The installation at Fleisher/Ollman Gallery centers around two raised platforms, suggesting a living room and bedroom without proper walls. Woven textiles and hand painted elements occupy the spaces, forming a syntagm of domestic elements: couches, chairs, a bed, a hand-painted windowsill, and of course, pictures on the walls. A weaving drapes over the couch, and a latch-hook rug sits on the floor, each with handmade charm. Like all fiber elements in the exhibition, they are representational, suggesting the phases of the moon and perhaps a field at sunset, respectively. Elsewhere, a beautiful sweater with a ship depicted on the back dangles from a sculpted hanger whose arms stretch wide open in an agape welcoming gesture –a longing for adventure and domestic comfort combined in a single object. Other fabric works, including a hilariously straightforward depiction of a chunky houseplant on a mattress, create productive tension between image and function, while others–sheets clumsily sewn together and dyed blue–are an insubstantial riff on Arte Povera, too close to material abstraction to complement the bulk of the installation. But that is a minor point. The best moments of the exhibition are two-dimensional works, happened upon by the viewer as one might find a print hidden in the hallway of an old house. In Untitled, 2015, a menagerie of perfume bottles also includes a hotdog and maybe even a cheap bottle of lemon juice. A series of paintings, each titled How’d I Even Get Here, veers towards abstraction in chaotic scenes merging interior and exterior space: a moon, a porch, and curtain ties all sitting in the same shallow space.

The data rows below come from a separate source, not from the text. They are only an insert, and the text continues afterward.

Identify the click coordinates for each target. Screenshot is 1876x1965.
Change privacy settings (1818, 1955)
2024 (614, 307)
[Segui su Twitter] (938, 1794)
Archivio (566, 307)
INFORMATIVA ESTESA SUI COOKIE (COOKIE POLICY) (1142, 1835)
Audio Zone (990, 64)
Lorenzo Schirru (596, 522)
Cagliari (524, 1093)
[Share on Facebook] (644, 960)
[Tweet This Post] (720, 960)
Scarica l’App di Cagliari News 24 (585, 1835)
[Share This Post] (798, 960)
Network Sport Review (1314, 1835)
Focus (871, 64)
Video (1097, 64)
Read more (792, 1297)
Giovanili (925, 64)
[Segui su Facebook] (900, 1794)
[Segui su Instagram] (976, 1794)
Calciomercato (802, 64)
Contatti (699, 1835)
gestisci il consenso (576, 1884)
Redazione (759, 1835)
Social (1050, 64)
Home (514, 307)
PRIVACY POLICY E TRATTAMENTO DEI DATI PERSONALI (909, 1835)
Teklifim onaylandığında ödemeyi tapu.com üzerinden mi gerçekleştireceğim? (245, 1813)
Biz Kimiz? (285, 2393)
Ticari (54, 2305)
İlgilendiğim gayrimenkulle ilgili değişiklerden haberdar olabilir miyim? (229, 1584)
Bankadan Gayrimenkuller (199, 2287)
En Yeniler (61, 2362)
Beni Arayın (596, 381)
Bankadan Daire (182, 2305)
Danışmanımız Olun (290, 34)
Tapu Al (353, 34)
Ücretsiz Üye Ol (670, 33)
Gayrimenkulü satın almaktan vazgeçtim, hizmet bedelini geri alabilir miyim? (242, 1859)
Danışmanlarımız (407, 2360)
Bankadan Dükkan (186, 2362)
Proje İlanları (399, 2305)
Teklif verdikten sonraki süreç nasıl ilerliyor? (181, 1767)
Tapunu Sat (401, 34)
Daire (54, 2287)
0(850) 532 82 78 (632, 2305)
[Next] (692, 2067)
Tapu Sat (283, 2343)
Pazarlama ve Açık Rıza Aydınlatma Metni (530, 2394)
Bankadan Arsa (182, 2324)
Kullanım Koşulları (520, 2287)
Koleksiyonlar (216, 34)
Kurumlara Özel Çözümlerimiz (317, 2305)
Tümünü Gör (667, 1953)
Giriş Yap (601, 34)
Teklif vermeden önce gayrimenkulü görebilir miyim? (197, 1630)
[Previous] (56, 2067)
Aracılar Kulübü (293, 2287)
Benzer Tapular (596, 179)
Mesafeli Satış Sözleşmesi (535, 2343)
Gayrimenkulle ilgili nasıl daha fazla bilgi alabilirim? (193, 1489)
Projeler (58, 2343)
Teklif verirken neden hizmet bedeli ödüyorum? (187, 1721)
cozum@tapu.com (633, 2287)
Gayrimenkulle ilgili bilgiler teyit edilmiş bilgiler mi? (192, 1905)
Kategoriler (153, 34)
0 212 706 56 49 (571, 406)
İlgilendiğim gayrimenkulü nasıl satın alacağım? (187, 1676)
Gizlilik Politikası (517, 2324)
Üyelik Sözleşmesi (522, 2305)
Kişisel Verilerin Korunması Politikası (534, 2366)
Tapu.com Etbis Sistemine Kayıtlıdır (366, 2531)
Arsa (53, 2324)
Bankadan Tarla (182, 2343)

Subtle details and easily missed gems abound in House of Escaping Forms, too numerous to list, and viewers who devote time to this exhibition will be rewarded with their discovery. The quiet linchpin of the exhibition is an untitled wall-work depicting the artists’ apartment building in Los Angeles, installed prominently beside the gallery entrance so as not to be missed. The building itself is a wobbly piece of blue ceramic laid over a landscape painting on wood, reminiscent of an element in a Red Grooms cityscape, who along with Claes Oldenberg first made sloppy pop depictions of everyday objects. The interior of the apartment can be seen through the windows of the building, and the artists themselves are sitting just outside, guitar and knitting needles in hand, and a coffee cup on the table. A text bubble over Jackson’s head reads “in my castle/ my fucked up/ imperfect + beautiful castle/ how does it stand/ with the problems and/ imperfections of our/ times or my mind.” From this statement and the exhibition broadly, it is clear that making the work, and the inner creative life borne of that work, is the easy part, or at least it is made to look easy. The difficulty lies in defining the relationship between this inner sanctum and the outer world–a dilemma that nearly all artists, save those in warzones, likely face to some degree. For all its ostensible focus on domesticity and creative production for the artist’s sake, the tooth of the exhibition is in this tension between inner and outer life. That drama unfolds effectively in the gallery space, which is a departure from the home studio, but not quite reality either.

 

Jacob Feige is an artist and Assistant Professor of Art at Stockton University. His solo exhibition Cutaways was at Rule Gallery, Denver through December, 2015. The Phaidon Press anthology Painting Abstraction includes a section on his work.